▸ EXERCISE DIRECTIONS
Leaving every picture out, please return exactly the lines from the top of the material below through the line with "Viewport: 1307px width, 727px height.", both included.

————

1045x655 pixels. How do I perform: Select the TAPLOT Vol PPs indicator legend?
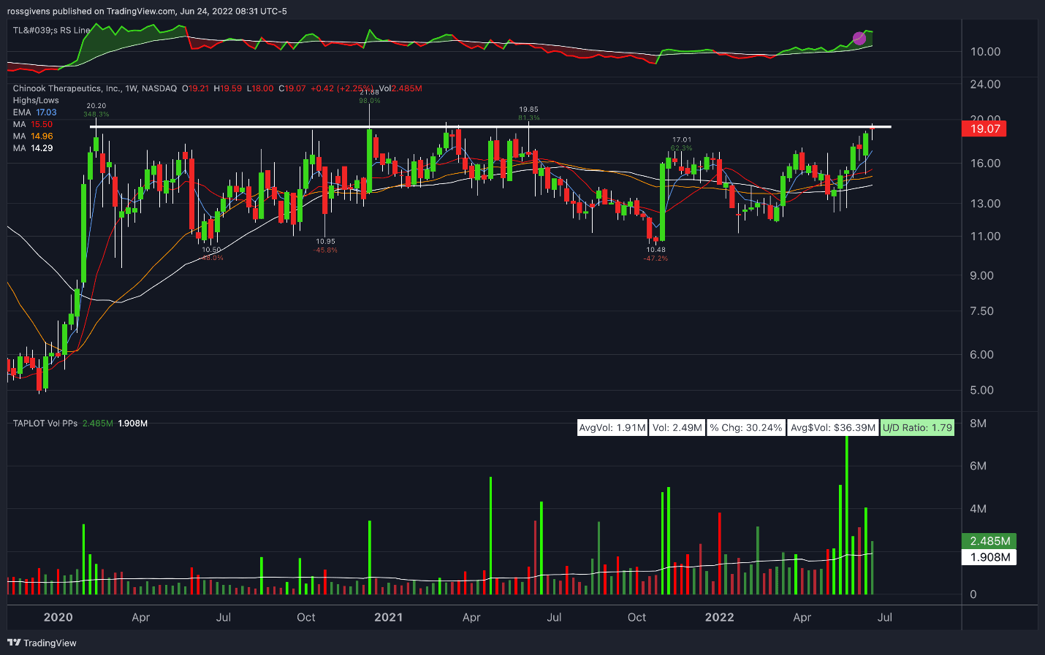[44, 422]
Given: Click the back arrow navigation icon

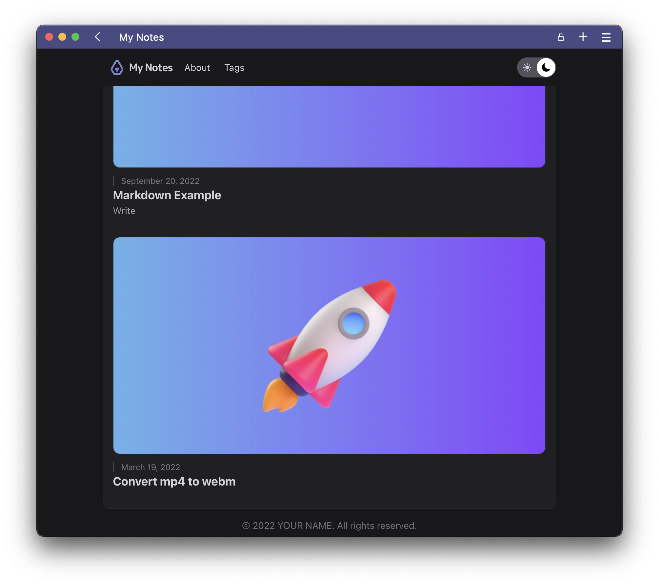Looking at the screenshot, I should tap(97, 37).
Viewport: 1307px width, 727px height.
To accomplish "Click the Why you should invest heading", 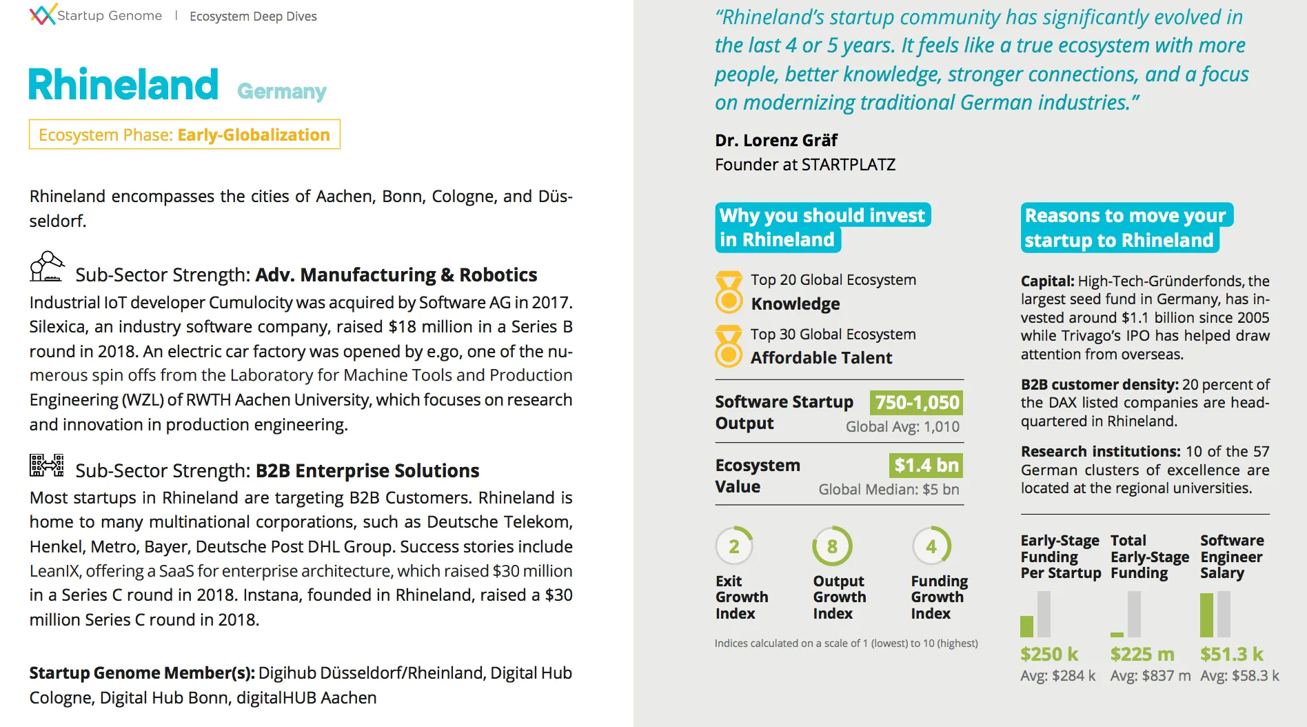I will [822, 227].

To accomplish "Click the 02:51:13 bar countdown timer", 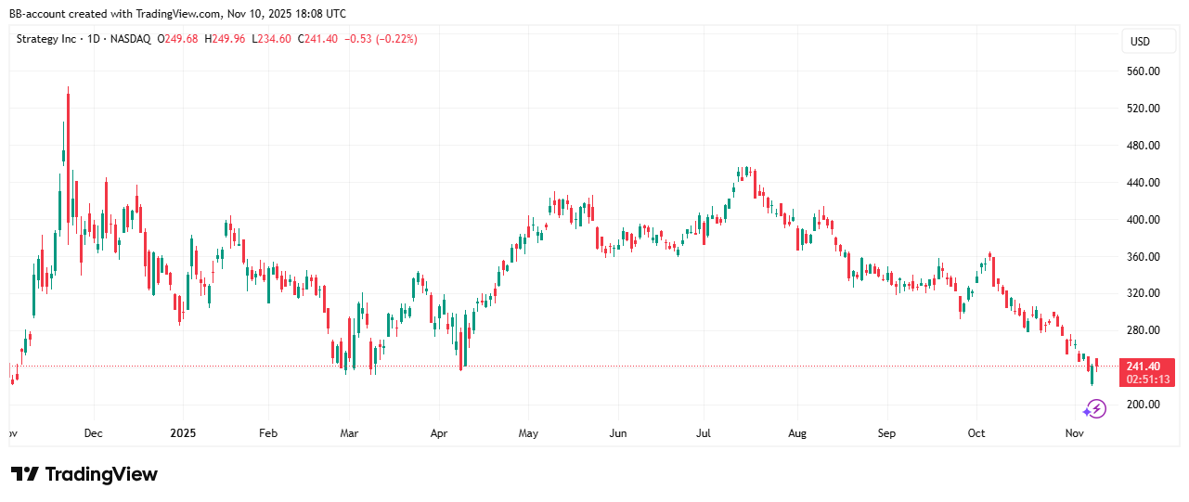I will point(1147,380).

————

▸ YOUR SOLUTION
1045x655 pixels. How do I perform: Select the TAPLOT Vol PPs indicator legend?
[44, 422]
Given: Click the back arrow navigation icon

Looking at the screenshot, I should tap(97, 37).
Viewport: 1307px width, 727px height.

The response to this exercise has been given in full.